# DATA LISTING
----------

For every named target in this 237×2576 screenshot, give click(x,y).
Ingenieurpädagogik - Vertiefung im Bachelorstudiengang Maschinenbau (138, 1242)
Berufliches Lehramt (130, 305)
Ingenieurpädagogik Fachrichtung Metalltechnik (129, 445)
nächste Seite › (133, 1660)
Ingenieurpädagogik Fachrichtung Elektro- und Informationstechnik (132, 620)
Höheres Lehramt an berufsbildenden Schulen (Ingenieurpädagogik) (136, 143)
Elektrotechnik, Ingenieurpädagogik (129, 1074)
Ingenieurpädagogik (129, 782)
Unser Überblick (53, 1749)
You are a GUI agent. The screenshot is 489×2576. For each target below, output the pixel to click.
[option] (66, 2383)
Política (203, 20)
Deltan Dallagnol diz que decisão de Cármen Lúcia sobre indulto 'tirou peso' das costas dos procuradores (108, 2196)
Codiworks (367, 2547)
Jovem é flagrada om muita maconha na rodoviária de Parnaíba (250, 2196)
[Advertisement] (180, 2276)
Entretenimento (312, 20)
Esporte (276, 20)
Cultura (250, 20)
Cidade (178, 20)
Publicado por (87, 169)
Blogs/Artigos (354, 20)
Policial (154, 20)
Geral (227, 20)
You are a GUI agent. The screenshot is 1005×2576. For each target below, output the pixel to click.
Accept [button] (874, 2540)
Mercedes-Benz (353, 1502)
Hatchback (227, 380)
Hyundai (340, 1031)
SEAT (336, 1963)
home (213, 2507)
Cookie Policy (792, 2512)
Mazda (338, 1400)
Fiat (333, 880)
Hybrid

----------

# REQUIRED WORK
Copy from the entries above each line in which the string "Lehramt" can be found.

# THE ANSWER
Berufliches Lehramt (130, 305)
Höheres Lehramt an berufsbildenden Schulen (Ingenieurpädagogik) (136, 143)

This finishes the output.